The surface of my world cannot support life. The inhabitants of my world sustain themselves off troglophauna and aquifers. I'm leaving the mechanics of where energy comes from in this shadow-ecosystem out of scope (we can just assume it's geo-thermal or other source). I also have a evolutionary narrative as to how troglodytes can evolve into bipedal human-like creatures. This has freed up my inhabitants' hands to put pen to paper -- or rather chisel braille, since there is no light or bio-luminescence.

Now, I'm at the juncture in my world where I am to size the potential of such a race -- whether they can achieve some of the hallmarks of a civilization as we know it on Earth. At first, I thought: "Use braille! Wam, bam, super easy." And this may well have advanced the society a fair amount. After all, literacy among Earthlings in Medieval times was rather concentrated but still enabled the construction of cathedrals and other notable achievements. So it's easy to imagine a troglodytic analog of nobility/artisans along those lines: "those who hear the walls."
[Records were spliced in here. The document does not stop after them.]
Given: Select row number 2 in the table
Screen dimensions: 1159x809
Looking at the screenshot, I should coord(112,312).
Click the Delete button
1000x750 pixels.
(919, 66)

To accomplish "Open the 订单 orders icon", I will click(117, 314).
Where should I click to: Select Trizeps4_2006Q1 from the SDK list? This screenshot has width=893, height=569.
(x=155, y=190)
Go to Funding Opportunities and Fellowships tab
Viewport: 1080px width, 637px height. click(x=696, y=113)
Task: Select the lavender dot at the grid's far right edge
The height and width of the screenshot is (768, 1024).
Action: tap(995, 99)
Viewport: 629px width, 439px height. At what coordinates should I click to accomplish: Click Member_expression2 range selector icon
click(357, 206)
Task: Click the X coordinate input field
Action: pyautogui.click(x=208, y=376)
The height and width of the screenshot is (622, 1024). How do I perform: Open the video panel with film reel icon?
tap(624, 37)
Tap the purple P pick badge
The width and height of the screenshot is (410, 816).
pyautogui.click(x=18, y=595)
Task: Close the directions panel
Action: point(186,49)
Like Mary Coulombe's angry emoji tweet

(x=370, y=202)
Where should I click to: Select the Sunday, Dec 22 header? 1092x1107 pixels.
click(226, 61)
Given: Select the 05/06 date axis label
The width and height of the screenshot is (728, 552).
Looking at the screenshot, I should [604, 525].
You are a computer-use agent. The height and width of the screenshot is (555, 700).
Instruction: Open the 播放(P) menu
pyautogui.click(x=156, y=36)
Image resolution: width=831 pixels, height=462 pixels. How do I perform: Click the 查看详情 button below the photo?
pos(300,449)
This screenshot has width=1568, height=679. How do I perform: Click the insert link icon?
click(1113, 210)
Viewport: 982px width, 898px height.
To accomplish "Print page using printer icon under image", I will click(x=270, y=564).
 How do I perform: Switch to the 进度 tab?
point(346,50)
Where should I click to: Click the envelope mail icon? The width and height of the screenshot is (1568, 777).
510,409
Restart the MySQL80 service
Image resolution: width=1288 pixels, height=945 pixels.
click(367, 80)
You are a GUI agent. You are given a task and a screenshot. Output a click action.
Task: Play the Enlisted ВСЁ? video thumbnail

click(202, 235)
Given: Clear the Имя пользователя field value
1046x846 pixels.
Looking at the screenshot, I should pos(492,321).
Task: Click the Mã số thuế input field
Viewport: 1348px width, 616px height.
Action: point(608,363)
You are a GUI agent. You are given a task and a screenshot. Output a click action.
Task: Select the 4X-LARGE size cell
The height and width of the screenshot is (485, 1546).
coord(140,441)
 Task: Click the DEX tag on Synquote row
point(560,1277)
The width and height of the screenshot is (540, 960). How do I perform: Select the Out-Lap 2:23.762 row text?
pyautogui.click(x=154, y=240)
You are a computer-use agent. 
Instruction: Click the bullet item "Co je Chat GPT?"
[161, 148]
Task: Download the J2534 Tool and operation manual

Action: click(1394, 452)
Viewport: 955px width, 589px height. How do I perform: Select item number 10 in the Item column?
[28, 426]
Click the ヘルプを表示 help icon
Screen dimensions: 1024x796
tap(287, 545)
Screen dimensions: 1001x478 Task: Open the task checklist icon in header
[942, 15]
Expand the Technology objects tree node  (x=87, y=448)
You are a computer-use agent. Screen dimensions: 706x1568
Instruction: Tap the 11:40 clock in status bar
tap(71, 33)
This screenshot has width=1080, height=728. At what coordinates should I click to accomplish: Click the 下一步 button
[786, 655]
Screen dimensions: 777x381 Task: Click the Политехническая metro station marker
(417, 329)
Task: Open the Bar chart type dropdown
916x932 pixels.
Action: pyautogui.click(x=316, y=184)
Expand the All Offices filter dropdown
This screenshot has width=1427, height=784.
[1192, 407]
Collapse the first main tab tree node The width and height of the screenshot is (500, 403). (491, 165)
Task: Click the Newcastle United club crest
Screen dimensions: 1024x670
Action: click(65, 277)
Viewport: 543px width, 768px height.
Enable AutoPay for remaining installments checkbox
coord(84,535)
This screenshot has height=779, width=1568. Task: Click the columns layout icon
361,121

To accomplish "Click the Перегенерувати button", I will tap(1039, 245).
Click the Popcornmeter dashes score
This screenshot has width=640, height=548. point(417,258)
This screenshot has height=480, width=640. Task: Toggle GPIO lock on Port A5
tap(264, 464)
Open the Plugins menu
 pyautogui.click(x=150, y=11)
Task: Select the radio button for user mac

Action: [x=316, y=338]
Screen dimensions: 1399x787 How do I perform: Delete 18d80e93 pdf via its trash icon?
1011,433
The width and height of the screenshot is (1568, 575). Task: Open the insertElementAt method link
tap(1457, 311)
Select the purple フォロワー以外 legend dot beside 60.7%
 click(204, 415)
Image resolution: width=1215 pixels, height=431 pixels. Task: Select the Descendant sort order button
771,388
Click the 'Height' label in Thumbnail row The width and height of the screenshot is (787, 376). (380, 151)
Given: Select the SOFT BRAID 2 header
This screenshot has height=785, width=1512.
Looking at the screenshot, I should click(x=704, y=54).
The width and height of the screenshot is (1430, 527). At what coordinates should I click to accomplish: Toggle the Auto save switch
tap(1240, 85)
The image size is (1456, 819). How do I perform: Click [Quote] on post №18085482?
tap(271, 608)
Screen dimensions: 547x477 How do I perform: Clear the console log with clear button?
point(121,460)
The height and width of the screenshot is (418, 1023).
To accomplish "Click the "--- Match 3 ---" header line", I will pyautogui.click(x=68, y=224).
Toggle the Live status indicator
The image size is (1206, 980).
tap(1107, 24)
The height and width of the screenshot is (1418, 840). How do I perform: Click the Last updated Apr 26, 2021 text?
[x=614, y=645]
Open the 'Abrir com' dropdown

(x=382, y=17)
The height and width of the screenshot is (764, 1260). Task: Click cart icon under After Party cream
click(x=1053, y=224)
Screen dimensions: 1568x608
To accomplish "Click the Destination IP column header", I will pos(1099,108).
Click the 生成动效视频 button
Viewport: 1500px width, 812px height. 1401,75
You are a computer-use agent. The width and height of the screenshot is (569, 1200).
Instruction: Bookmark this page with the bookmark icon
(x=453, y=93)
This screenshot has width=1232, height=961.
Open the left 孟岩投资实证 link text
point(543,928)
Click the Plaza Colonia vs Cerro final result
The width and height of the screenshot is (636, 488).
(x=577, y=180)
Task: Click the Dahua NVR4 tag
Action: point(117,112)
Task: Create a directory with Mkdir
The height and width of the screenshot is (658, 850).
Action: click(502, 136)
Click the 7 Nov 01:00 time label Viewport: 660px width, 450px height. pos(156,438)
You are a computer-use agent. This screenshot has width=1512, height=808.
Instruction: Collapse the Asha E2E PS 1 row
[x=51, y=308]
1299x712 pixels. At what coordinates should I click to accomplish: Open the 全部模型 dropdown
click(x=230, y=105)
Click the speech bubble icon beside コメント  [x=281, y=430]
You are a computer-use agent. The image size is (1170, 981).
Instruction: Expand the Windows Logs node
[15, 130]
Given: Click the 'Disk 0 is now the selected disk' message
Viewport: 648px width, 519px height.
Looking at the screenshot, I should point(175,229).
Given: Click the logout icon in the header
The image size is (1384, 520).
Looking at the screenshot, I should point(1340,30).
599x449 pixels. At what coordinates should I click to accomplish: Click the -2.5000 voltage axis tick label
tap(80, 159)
Yet on further consideration, the troglodytes may not be able to go beyond this. There are no trees nor similar input materials to serve as cheap materials to inscribe the braille onto. There is perhaps no exact Earth analog for this kind of obstacle, but I would hazard the situation to be comparable to an Earth without a printing press. In this way, knowledge and literature may serve as a key step towards being a full-fledged civilization, but at this juncture, it seems that the literature and depth of authorship will be very shallow.

Question

How can a troglodytic society democratize braille literature, given there are no trogloflora for cheap materials?

Further clarifications

  • World is minus surface life
  • No trogloflora
  • There is troglophauna (but tend to be only used for sustenance, not that flush)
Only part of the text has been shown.